Extracted material

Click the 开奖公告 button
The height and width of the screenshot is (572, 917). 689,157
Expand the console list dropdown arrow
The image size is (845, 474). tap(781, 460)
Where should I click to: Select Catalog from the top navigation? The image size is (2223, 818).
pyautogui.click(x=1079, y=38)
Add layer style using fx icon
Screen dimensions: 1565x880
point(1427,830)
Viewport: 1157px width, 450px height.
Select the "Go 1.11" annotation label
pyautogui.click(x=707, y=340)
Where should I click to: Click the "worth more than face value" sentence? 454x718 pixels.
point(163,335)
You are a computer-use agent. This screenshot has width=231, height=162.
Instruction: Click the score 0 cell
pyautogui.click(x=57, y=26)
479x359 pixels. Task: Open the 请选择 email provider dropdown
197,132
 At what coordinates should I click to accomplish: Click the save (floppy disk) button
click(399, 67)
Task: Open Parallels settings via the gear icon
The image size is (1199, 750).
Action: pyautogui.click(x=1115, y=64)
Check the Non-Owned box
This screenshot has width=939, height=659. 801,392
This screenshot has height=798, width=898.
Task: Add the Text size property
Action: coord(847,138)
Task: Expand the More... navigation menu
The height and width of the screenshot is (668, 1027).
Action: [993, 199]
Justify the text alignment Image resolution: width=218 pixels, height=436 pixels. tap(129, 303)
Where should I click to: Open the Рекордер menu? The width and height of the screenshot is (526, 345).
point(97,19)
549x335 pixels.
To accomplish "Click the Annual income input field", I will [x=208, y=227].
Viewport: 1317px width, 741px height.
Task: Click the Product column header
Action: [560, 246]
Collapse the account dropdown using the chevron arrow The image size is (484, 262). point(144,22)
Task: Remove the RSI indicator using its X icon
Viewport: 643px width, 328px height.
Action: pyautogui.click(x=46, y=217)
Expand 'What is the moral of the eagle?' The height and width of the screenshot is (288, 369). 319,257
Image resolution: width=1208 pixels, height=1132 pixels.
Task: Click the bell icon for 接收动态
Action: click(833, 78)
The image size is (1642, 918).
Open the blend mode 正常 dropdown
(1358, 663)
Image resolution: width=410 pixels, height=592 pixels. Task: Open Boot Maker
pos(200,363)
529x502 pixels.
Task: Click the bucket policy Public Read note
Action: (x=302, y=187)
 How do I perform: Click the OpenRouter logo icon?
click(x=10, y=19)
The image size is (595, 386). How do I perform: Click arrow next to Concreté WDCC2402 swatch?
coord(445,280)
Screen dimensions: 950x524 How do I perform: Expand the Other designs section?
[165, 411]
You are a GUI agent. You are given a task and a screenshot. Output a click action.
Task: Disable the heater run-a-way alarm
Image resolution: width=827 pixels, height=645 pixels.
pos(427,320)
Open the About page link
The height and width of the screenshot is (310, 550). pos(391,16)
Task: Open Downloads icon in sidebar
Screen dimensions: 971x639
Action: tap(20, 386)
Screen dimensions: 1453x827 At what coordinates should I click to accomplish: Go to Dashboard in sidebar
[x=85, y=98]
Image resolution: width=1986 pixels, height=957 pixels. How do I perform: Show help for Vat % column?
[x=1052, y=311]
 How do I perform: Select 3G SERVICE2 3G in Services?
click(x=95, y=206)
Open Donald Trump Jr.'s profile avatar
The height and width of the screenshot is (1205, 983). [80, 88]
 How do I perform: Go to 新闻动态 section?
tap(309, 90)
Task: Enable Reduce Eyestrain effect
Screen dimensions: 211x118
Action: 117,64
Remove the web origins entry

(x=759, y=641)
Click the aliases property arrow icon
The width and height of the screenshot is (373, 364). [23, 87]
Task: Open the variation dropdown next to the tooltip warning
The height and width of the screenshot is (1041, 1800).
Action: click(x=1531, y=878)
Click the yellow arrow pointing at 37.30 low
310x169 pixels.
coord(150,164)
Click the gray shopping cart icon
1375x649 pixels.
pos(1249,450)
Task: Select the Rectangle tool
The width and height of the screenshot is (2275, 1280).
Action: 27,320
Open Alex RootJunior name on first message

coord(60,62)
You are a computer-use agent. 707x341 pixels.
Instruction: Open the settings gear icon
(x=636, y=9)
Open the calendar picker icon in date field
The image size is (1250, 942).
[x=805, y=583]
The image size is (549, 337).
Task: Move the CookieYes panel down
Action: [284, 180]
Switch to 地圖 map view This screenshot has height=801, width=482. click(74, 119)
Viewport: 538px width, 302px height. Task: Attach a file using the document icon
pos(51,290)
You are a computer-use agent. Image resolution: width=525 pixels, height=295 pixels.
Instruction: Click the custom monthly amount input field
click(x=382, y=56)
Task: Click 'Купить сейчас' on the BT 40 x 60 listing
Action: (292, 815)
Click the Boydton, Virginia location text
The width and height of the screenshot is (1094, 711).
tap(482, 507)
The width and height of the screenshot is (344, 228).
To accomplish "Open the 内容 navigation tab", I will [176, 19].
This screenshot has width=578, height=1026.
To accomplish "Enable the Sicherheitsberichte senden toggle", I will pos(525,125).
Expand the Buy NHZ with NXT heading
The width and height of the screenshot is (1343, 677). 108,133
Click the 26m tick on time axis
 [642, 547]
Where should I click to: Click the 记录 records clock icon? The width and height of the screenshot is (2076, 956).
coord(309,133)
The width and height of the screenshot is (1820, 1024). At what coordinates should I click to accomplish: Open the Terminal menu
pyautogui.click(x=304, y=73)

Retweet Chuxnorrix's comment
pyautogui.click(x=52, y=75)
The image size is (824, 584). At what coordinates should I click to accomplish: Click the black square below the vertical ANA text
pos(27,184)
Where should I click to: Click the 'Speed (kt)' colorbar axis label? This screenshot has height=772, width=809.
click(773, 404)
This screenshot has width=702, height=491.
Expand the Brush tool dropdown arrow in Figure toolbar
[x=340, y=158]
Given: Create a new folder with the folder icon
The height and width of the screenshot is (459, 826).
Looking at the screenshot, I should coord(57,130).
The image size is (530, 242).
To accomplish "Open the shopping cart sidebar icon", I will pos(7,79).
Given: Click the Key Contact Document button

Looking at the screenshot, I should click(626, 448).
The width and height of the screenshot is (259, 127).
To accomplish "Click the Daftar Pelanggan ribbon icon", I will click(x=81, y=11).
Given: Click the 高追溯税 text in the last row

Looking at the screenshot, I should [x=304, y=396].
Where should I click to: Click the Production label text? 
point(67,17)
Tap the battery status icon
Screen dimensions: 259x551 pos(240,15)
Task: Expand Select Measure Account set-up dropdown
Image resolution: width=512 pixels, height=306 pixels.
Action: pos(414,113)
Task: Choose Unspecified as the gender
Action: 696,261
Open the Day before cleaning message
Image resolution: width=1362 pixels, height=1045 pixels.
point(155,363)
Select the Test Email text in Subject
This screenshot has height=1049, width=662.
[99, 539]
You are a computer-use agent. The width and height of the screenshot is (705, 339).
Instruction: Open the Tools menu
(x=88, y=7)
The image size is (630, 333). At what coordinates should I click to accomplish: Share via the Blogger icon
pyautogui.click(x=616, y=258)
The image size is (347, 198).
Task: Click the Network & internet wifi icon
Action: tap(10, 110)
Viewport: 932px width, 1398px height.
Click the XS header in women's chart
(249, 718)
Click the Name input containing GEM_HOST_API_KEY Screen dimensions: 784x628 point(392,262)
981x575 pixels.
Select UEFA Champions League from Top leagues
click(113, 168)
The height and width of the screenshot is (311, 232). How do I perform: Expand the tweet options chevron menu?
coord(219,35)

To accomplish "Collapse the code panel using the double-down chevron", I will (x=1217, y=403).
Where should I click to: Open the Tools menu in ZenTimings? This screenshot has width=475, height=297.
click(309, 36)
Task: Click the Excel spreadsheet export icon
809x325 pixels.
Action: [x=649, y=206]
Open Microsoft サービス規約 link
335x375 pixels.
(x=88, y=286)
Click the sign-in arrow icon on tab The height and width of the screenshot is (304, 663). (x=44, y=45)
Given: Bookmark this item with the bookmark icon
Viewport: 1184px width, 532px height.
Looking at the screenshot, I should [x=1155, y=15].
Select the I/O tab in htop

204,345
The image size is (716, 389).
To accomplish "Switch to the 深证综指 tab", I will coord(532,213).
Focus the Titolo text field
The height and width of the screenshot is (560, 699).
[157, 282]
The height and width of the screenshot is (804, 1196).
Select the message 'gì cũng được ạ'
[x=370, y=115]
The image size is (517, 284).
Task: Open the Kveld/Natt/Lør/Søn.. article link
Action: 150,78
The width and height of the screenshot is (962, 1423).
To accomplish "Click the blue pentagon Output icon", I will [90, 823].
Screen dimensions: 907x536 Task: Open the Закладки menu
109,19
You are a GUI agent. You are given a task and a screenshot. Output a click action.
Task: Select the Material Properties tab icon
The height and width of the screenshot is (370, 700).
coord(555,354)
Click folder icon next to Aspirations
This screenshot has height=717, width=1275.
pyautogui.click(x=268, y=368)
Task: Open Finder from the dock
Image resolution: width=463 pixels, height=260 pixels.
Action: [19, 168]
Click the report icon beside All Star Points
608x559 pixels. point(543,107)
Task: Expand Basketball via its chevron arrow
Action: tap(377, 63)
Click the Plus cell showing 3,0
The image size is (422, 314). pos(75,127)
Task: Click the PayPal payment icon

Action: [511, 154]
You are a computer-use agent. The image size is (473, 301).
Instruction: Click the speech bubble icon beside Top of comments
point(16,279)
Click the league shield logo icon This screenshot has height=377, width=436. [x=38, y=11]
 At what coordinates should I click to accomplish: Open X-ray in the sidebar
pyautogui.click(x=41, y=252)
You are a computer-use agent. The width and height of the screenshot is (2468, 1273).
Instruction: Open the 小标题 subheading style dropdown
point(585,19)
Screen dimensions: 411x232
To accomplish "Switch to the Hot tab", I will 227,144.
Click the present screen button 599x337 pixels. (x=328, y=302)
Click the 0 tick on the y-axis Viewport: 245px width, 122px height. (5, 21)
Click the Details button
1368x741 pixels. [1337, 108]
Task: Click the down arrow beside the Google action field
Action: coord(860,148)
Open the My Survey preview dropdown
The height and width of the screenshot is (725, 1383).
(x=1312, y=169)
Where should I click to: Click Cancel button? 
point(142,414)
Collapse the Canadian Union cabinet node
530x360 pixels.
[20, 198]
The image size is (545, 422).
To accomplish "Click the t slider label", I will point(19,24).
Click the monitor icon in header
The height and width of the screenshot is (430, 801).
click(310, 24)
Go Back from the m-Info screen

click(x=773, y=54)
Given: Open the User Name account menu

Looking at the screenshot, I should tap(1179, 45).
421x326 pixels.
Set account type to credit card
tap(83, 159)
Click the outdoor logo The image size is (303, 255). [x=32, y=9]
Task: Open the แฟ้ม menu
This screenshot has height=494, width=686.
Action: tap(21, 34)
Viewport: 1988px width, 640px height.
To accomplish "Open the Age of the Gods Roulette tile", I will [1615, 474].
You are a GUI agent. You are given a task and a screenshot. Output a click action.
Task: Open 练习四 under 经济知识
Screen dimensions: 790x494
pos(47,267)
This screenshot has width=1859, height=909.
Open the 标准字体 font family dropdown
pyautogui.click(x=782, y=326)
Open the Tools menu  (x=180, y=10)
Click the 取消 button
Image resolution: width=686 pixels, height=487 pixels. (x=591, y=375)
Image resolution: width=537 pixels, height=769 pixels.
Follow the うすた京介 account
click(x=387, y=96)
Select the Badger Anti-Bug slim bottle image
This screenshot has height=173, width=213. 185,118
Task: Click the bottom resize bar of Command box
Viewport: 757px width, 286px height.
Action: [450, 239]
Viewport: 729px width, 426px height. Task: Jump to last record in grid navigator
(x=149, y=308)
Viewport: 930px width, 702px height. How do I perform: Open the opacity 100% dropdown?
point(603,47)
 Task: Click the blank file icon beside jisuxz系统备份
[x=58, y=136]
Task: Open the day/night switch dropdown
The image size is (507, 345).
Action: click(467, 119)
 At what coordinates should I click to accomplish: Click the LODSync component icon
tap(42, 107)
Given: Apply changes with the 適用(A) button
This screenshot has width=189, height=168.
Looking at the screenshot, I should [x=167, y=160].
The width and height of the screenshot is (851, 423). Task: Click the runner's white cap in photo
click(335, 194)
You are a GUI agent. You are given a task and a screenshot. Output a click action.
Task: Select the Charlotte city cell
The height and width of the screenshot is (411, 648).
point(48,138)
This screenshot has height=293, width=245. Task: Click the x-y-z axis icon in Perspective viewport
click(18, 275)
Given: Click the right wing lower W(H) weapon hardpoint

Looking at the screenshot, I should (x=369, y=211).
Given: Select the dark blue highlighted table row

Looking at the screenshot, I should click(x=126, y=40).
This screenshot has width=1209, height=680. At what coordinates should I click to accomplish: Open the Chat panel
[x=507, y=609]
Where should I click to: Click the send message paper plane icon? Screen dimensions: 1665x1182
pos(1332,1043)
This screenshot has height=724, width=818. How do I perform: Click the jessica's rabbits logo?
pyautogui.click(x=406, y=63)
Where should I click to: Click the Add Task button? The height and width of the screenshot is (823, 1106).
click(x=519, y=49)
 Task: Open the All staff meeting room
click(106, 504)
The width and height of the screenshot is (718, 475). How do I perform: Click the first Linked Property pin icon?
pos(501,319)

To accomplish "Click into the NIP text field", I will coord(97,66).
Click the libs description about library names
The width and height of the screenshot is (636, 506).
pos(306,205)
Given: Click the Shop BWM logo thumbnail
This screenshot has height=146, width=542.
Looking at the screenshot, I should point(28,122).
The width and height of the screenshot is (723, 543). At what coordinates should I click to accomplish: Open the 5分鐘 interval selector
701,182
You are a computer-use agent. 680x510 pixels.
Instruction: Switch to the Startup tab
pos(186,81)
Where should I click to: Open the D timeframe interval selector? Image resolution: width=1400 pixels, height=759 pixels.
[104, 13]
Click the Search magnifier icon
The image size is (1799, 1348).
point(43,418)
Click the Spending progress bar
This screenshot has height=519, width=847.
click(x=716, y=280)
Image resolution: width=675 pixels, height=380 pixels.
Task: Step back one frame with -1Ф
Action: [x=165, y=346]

Do this
In the material, start at the line containing "Open the My Survey preview dropdown" and stop after the line containing "pos(47,267)". Rewrite only those lines, swapping "Cancel" for "Close" and leaving everything else as it is.

Answer for the task
Open the My Survey preview dropdown
The height and width of the screenshot is (725, 1383).
(x=1312, y=169)
Where should I click to: Click Close button? 
point(142,414)
Collapse the Canadian Union cabinet node
530x360 pixels.
[20, 198]
The image size is (545, 422).
To accomplish "Click the t slider label", I will point(19,24).
Click the monitor icon in header
The height and width of the screenshot is (430, 801).
click(310, 24)
Go Back from the m-Info screen

click(x=773, y=54)
Given: Open the User Name account menu

Looking at the screenshot, I should tap(1179, 45).
421x326 pixels.
Set account type to credit card
tap(83, 159)
Click the outdoor logo The image size is (303, 255). [x=32, y=9]
Task: Open the แฟ้ม menu
This screenshot has height=494, width=686.
Action: tap(21, 34)
Viewport: 1988px width, 640px height.
To accomplish "Open the Age of the Gods Roulette tile", I will [1615, 474].
You are a GUI agent. You are given a task and a screenshot. Output a click action.
Task: Open 练习四 under 经济知识
Screen dimensions: 790x494
pos(47,267)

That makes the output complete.